You bring up a nice question about the -cpg
option (in HOMER).
I there there are some common GC-rich motifs that HOMER tries to place less emphasis on. However, you specifically want to know about the CpG sites within the region (and sequence outside CpG motifs would not be as relevant).
If you are going to try and do some motif analysis, I think you would need to be able to find differential methylation across CpG-overlapping motifs at multiple genes.
So, you probably need to get site-centric transcription factor binding information. I think ENCODE would be a popular, but I can't precisely vouch for it's use in this application.

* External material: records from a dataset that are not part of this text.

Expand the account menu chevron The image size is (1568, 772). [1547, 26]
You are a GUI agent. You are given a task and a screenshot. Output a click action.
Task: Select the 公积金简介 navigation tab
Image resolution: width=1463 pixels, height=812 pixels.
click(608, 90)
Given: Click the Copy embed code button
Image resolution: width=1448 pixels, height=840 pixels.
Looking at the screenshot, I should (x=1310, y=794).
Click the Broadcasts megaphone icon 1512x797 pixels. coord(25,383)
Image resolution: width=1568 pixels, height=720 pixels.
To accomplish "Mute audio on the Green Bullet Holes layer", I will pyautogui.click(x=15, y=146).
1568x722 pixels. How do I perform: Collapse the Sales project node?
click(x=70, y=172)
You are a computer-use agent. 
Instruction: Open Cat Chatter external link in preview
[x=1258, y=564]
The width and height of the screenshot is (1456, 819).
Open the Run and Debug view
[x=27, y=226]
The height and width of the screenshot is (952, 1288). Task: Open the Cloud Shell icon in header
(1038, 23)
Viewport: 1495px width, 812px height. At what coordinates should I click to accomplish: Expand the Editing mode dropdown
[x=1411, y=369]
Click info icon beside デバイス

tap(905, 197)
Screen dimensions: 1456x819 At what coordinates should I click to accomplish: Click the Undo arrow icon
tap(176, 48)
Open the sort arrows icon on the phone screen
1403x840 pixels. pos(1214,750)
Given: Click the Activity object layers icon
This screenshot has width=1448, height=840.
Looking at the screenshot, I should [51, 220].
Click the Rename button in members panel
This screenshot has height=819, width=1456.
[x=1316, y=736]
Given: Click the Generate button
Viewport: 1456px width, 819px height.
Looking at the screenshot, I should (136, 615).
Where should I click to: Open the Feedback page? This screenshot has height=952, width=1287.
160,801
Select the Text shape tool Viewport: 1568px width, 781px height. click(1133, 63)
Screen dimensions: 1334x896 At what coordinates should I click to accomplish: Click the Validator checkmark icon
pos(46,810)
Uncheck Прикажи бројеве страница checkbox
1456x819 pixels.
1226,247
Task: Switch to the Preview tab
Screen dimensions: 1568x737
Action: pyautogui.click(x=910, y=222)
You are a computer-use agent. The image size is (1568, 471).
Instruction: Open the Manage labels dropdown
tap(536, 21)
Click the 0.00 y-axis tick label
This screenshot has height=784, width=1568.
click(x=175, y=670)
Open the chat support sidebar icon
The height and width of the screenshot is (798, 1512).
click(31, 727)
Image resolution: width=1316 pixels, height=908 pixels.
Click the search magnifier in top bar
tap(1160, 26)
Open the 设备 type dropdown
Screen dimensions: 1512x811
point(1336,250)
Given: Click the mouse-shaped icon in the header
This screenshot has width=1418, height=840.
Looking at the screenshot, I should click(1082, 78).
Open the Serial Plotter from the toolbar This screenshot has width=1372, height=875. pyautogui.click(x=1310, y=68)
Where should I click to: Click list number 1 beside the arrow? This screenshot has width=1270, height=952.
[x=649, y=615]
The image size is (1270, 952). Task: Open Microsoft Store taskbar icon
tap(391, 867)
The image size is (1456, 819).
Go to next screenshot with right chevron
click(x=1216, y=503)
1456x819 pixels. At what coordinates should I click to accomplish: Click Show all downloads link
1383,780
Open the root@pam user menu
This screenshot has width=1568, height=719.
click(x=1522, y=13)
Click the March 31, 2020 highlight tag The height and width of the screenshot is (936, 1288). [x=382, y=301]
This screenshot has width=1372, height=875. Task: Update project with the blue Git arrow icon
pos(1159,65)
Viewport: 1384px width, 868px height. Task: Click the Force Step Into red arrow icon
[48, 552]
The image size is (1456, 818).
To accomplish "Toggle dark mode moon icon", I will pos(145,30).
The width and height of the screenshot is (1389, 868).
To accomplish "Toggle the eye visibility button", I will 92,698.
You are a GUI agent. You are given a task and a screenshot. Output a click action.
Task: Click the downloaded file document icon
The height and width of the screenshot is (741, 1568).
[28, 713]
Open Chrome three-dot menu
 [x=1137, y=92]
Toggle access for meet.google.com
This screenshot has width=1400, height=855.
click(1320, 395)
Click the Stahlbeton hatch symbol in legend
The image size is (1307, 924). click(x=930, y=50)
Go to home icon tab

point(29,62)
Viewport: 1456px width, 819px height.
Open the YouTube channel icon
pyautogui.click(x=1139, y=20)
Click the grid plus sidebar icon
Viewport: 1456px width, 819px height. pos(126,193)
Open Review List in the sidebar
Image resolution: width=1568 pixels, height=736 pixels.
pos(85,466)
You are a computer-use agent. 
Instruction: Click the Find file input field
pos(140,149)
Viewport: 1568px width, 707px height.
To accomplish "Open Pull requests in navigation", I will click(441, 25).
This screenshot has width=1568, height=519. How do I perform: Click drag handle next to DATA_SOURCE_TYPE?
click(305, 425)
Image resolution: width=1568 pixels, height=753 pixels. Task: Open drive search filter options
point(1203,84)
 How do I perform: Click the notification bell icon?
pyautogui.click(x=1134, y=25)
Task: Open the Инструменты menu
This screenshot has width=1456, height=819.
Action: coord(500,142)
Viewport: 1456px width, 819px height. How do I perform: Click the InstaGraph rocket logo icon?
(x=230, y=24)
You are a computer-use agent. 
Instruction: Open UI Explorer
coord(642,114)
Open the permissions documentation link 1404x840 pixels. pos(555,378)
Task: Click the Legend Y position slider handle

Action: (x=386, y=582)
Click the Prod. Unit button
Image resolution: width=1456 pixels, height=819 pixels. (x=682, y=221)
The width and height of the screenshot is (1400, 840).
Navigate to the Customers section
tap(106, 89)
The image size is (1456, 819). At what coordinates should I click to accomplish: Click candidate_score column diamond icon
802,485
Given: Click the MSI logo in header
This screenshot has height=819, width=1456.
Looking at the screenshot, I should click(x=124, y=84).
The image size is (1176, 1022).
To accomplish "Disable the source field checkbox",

If you have that, I can think of at least two possibilities (methods-wise):
1) I believe methylSig performs such a test with ENCODE Motifs (section 6.3 in the linked PDF)
2) If you use an annotation-based strategy that doesn't take proximity into consideration, you could also do something similar (with your own set of annotations). Again, I don't have a success story about defining the "region" as CpG sites within motifs in different genes, but you can use the default COHCAP region analysis (without re-defining boundaries) to test this sort of thing (with the extra effort of defining your own "custom" annotation with platform="custom"
in COHCAP.annotate()
)
I am also having the same question, as I am trying to develop a workflow from DMR multiple sequence alignment and clustering to de novo motif discovery and enrichment.